▸ Problem requirements:
Reproduce the entries that follow exactly. No picture should appear in the result.

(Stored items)
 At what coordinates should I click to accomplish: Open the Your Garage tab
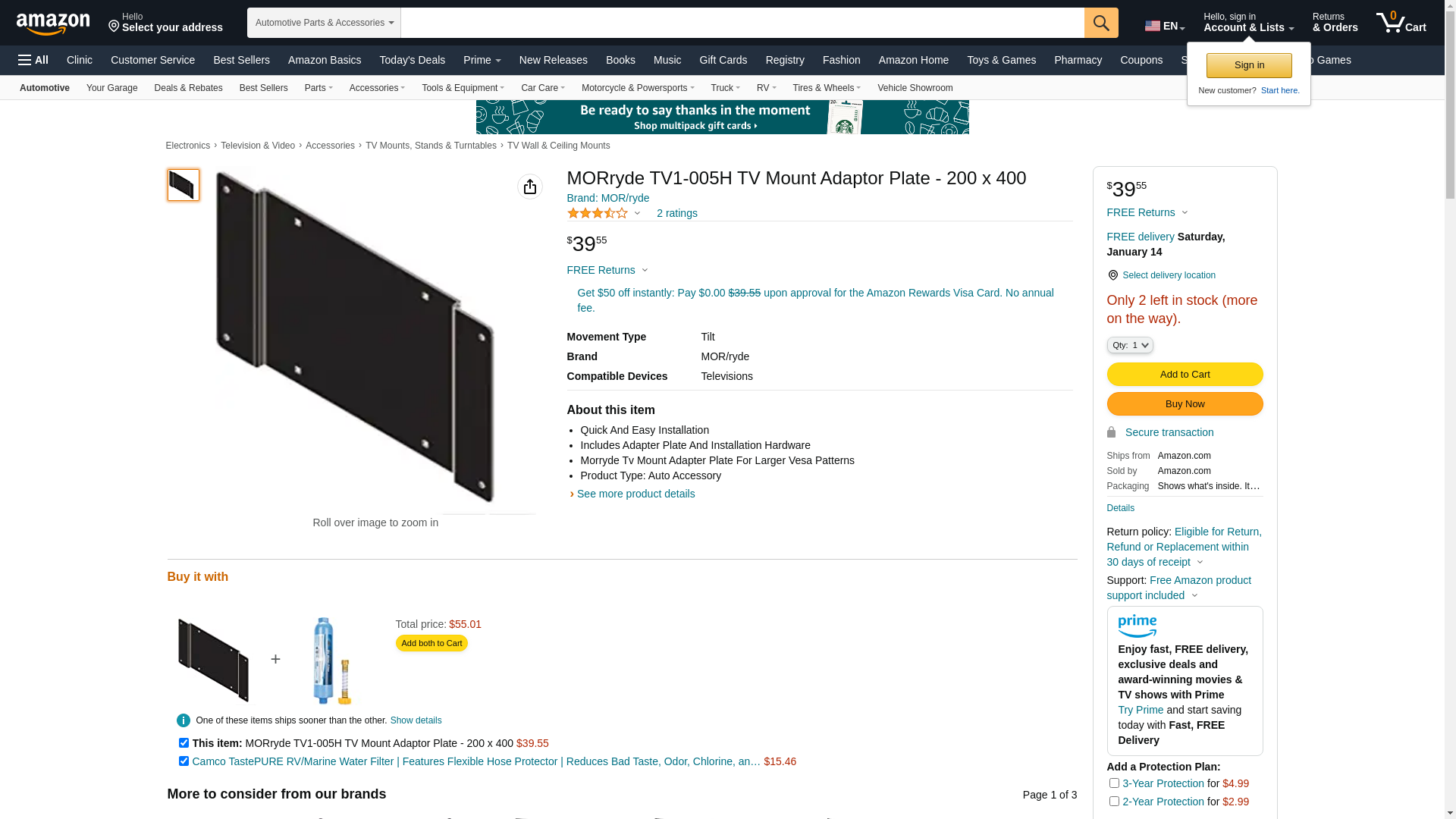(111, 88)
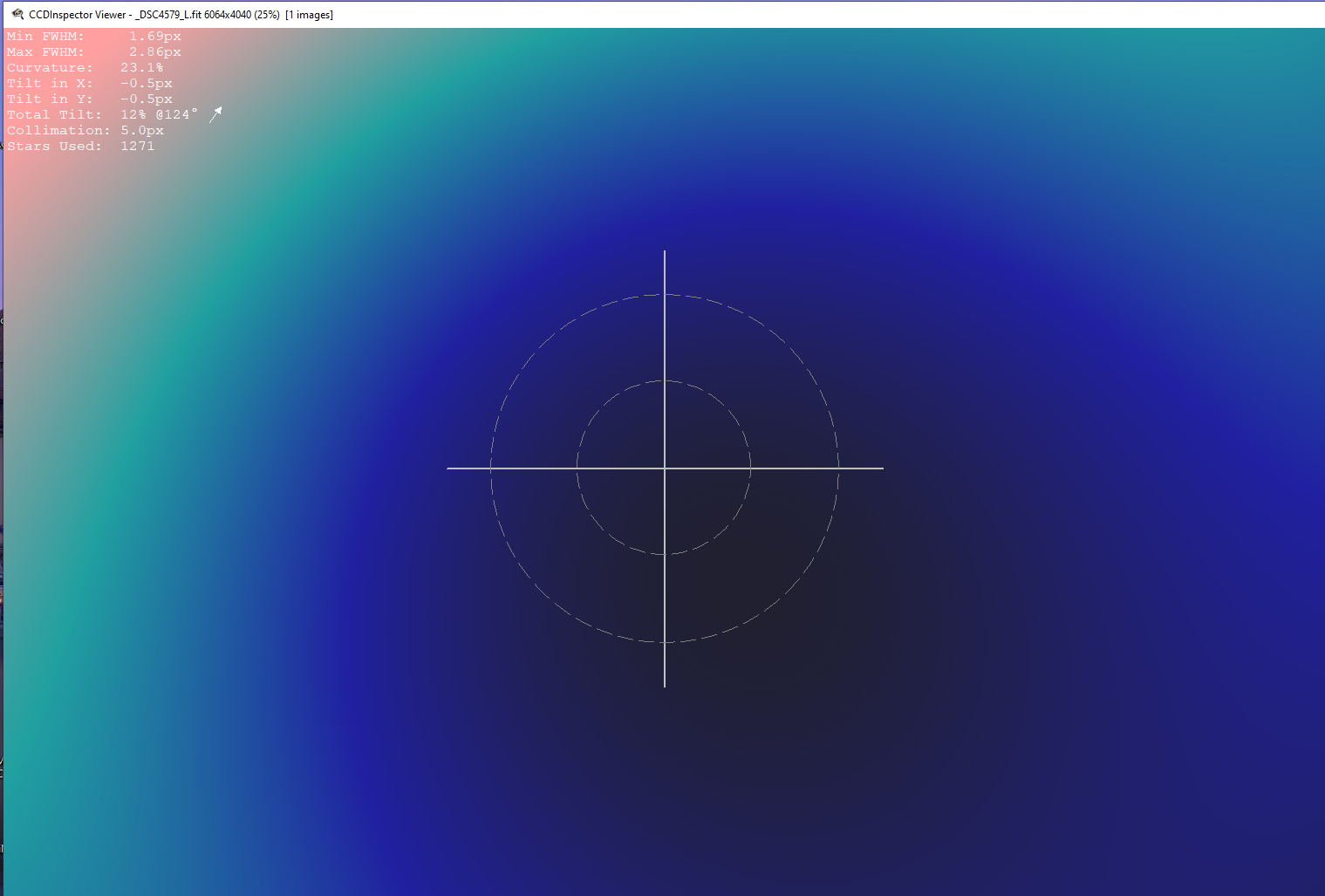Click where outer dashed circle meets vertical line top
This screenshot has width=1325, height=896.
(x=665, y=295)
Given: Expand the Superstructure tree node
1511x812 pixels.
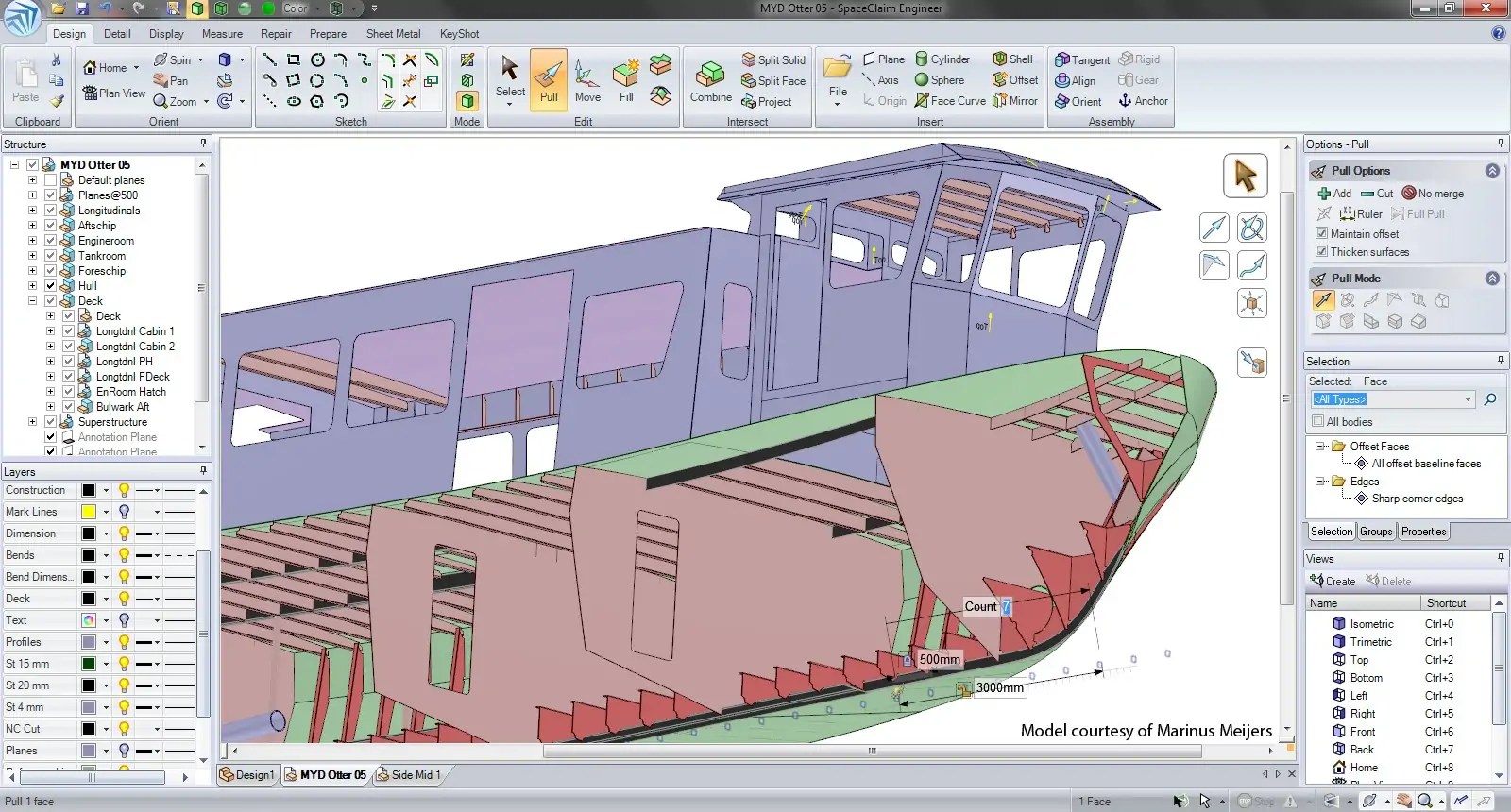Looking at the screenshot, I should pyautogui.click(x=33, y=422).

▸ Task output:
 At what coordinates should I click to accomplish: Open the Your Garage tab
(111, 88)
Click where outer dashed circle meets vertical line top
This screenshot has width=1325, height=896.
(x=665, y=295)
Given: Expand the Superstructure tree node
1511x812 pixels.
Looking at the screenshot, I should pyautogui.click(x=33, y=422).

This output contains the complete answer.